◆ GIVEN DATA:

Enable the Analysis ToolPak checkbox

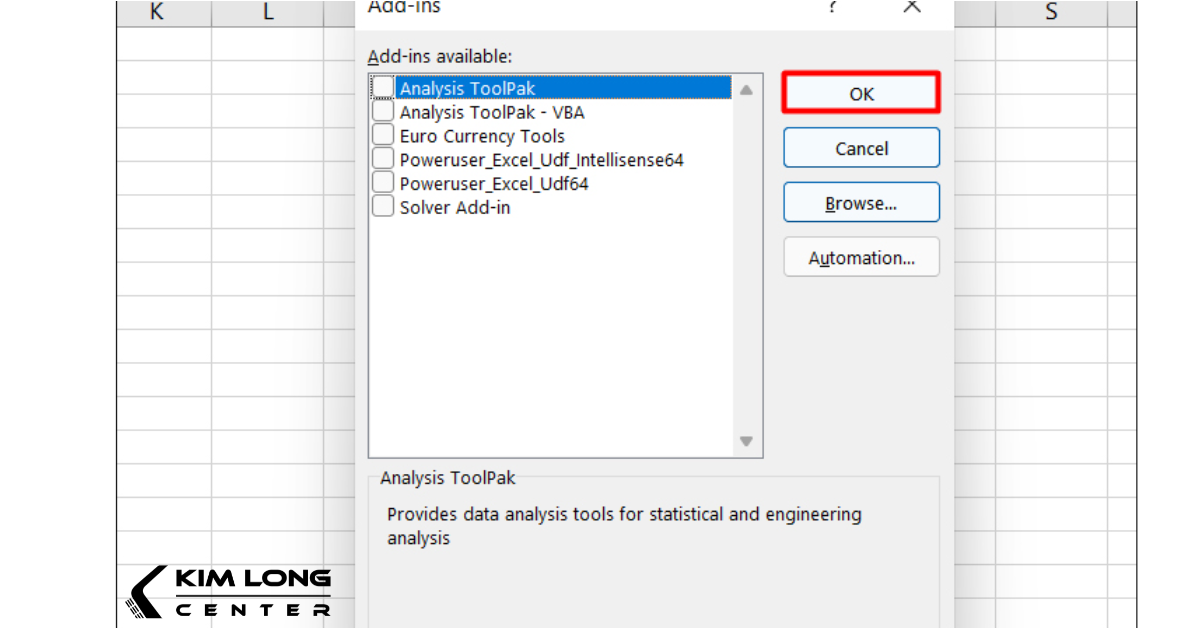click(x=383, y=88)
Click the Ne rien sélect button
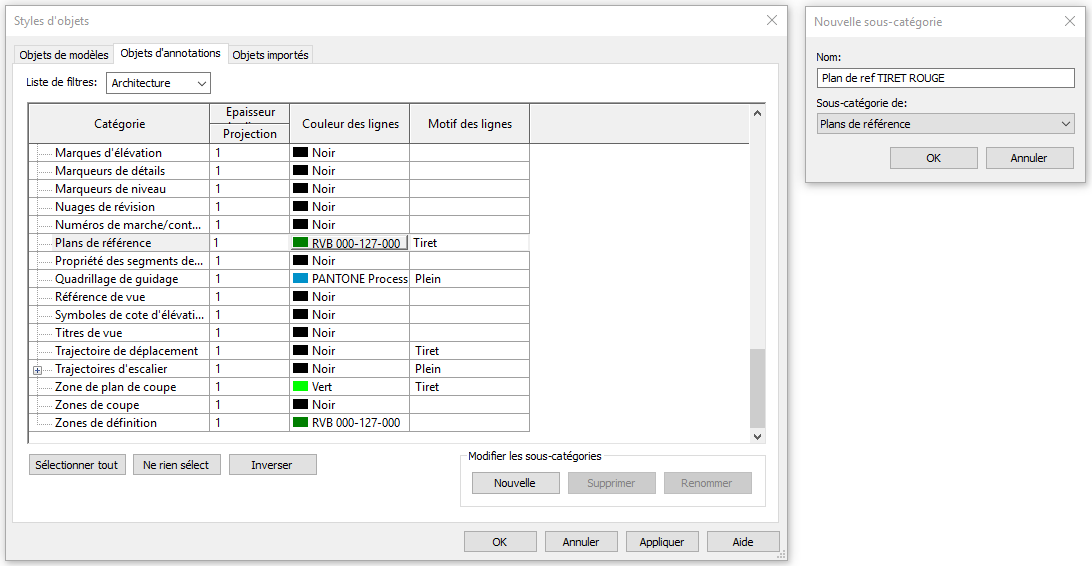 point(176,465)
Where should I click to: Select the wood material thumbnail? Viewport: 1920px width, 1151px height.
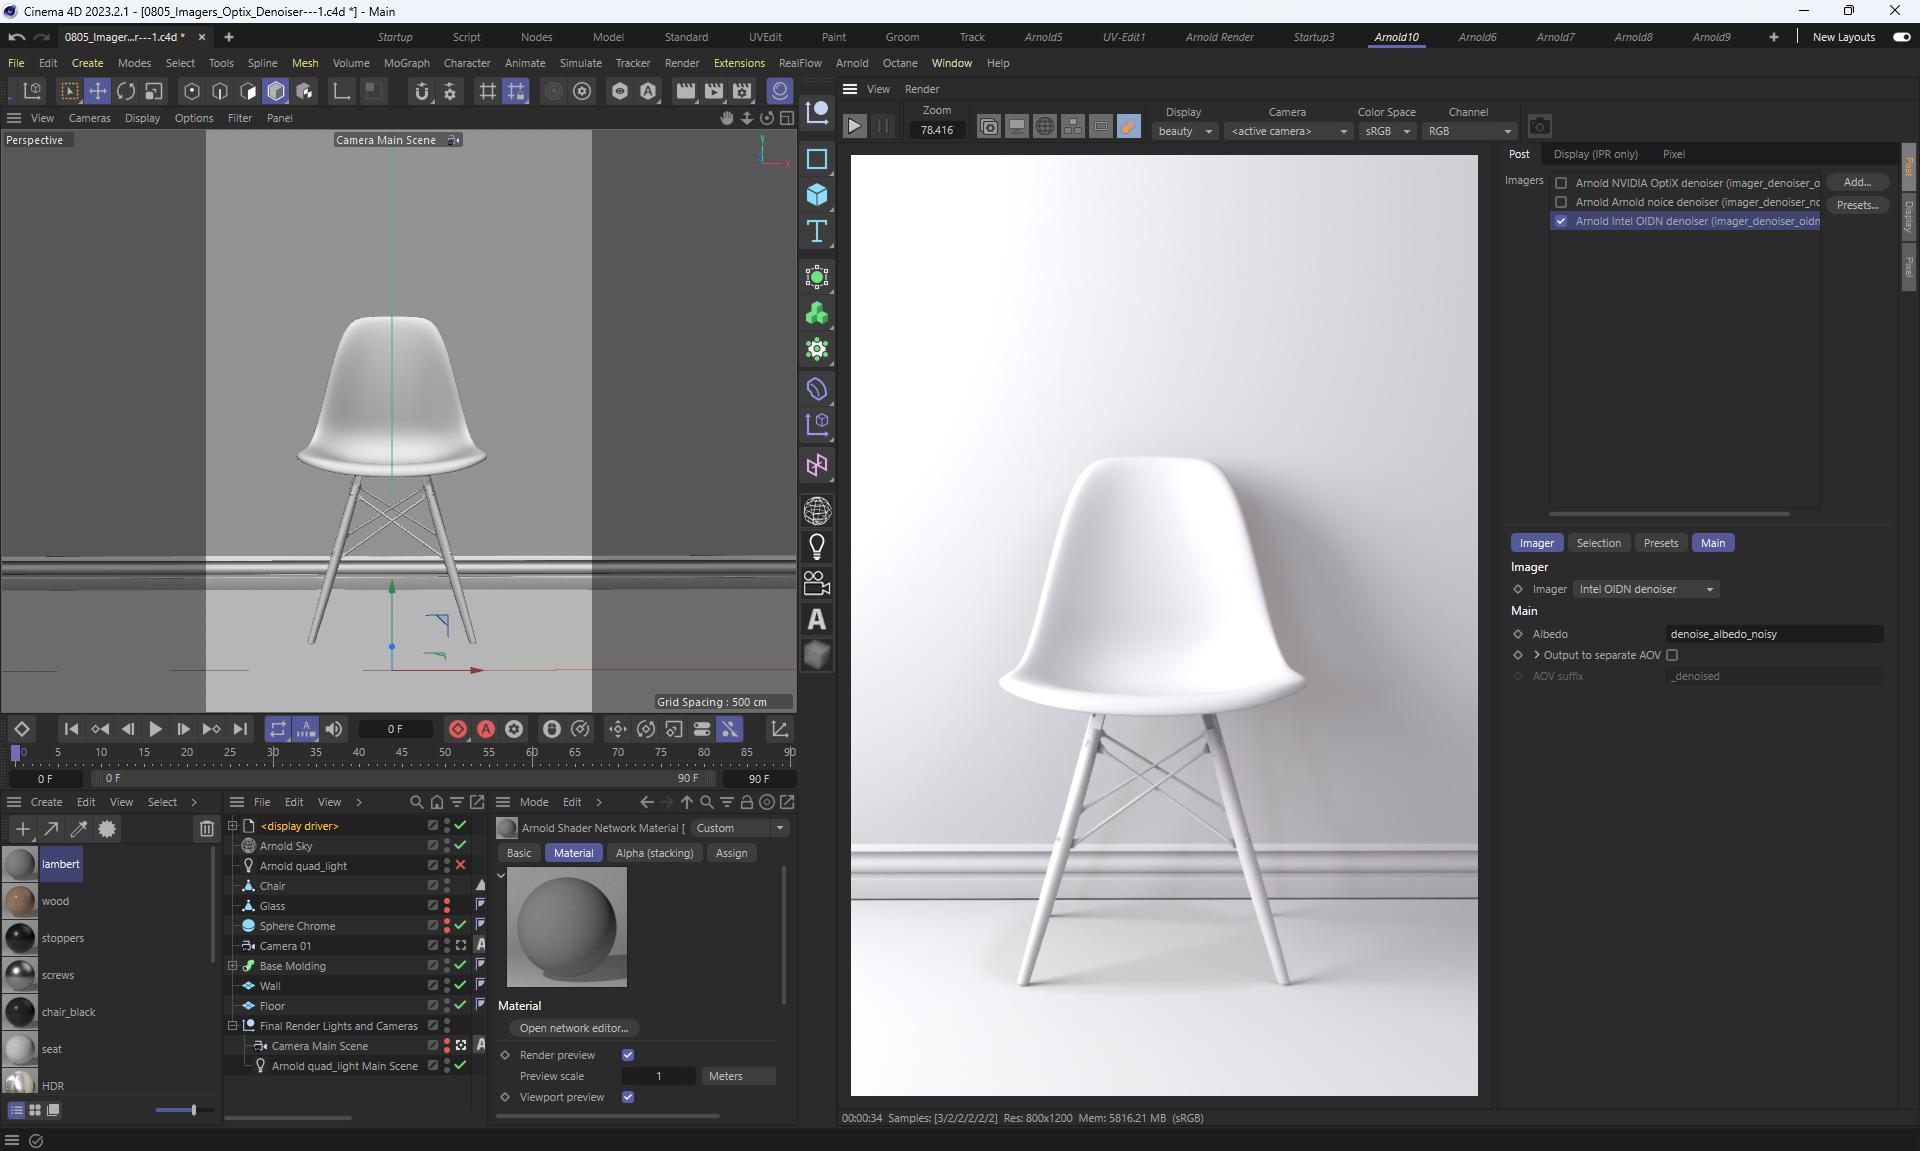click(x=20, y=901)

◆ WHAT IS NEEDED:
Please output the material above line for line, with no changes, and leave out the pictures.

◆ THE COMPLETED TASK:
Enable the Analysis ToolPak checkbox

click(x=383, y=88)
Click the Ne rien sélect button
 point(176,465)
Where should I click to: Select the wood material thumbnail? Viewport: 1920px width, 1151px height.
click(x=20, y=901)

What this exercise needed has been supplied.